Reaction Kinetics — Rate Laws, Orders & Arrhenius

Reaction kinetics is the study of reaction speed. It explains how fast reactants turn into products, how concentration changes the rate, and why higher temperature often makes a reaction go faster.

For many reactions, the experimentally determined rate law is written as

$$rate = k[A]^m[B]^n$$

Here, $k$ is the rate constant, $[A]$ and $[B]$ are concentrations, and $m$ and $n$ are the reaction orders. The overall order is $m+n$.

The quickest way to read this is: the exponents tell you how strongly rate responds to concentration, while the Arrhenius equation helps explain why $k$ usually increases when temperature increases.

What A Rate Law Means

A rate law connects reaction rate to concentration for a specific reaction under a specific set of conditions. If a reaction is first order in $A$, doubling $[A]$ doubles the rate. If it is second order in $A$, doubling $[A]$ makes the rate four times larger.

This is different from stoichiometry. Stoichiometry tells you how much reacts. Kinetics tells you how fast it reacts.

Do not assume the exponents in the rate law from the balanced equation unless you are explicitly dealing with an elementary step. For an overall reaction, the orders are usually determined from experiment.

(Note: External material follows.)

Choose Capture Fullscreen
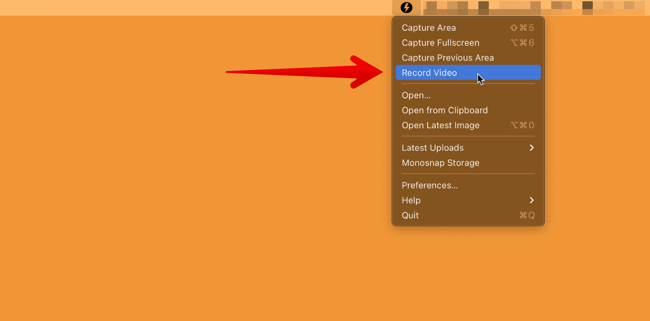[x=440, y=43]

Reaction Order In Plain Language

Reaction order tells you how sensitive the rate is to concentration.

• Zero order in $A$: changing $[A]$ does not change the rate in that range.
• First order in $A$: the rate is proportional to $[A]$.
• Second order in $A$: the rate is proportional to $[A]^2$.

Orders do not have to match coefficients in the overall equation, and they are not always whole numbers in more complicated mechanisms. For most beginner problems, though, zero, first, and second order are the main cases to recognize quickly.

Worked Example: Predicting The Rate Change

Suppose experiments show that

$$rate = k[A]^2[B]$$

Compare two experiments run at the same temperature.

In experiment 1, $[A] = 0.10$ and $[B] = 0.20$.

In experiment 2, $[A]$ is doubled to $0.20$ while $[B]$ stays the same.

Because the rate is proportional to $[A]^2$, doubling $[A]$ changes the rate by

$$2^2 = 4$$

So experiment 2 has a rate four times as large.

If instead you kept $[A]$ fixed and doubled $[B]$, the rate would only double because $[B]$ appears to the first power.

That is the core skill in rate-law questions: change one concentration at a time, read its exponent, and convert that exponent into a rate factor.

How The Arrhenius Equation Explains Temperature

Temperature affects rate mainly through the rate constant $k$. A standard model is

$$k = A e^{-E_a/(RT)}$$

Here:

• $A$ is the pre-exponential factor
• $E_a$ is the activation energy
• $R$ is the gas constant
• $T$ is the absolute temperature in kelvin

The main idea is more useful than memorizing the formula. When temperature rises, a larger fraction of collisions has enough energy to get over the activation barrier, so $k$ usually increases.

If $E_a$ is larger, the reaction is generally more sensitive to temperature. If a catalyst provides a different pathway with a lower activation energy, the reaction can become faster at the same temperature.

Rate Constant vs Reaction Order

Students often mix these up because both appear in the same equation.

The reaction order comes from the exponents in the rate law, so it tells you how rate changes with concentration. The rate constant $k$ is the proportionality constant for that law under a given set of conditions.

If temperature changes, $k$ often changes. The order usually does not change just because temperature changed slightly, although a different mechanism or concentration range can make the effective behavior more complicated.

Common Mistakes In Reaction Kinetics

Taking Orders From The Balanced Equation

That shortcut is not reliable for an overall reaction. Use experimental data unless the problem says the step is elementary.

Forgetting That Arrhenius Uses Kelvin

In the Arrhenius equation, temperature must be absolute temperature. Using Celsius directly gives the wrong relationship.

Confusing Fast Reaction With Large Equilibrium Yield

A fast reaction reaches its outcome quickly. That does not mean it makes more product at equilibrium. Rate and equilibrium answer different questions.

Treating Catalysts As If They Change Stoichiometry

A catalyst changes the pathway and often changes the rate, but it does not change the overall balanced reaction.

Where Reaction Kinetics Is Used

Reaction kinetics matters in industrial chemistry, combustion, atmospheric chemistry, enzyme studies, corrosion, battery science, and drug stability. In each case, the practical question is the same: how quickly does the system change under real conditions?

Outside the lab, the same idea helps explain shelf life, temperature effects, and why some reactions need a catalyst to happen on a useful timescale.

Try A Similar Problem

Take the rate law $rate = k[A][B]^2$. First predict what happens if $[A]$ doubles. Then predict what happens if $[B]$ doubles. If that feels clear, try one more case where $[B]$ is cut in half.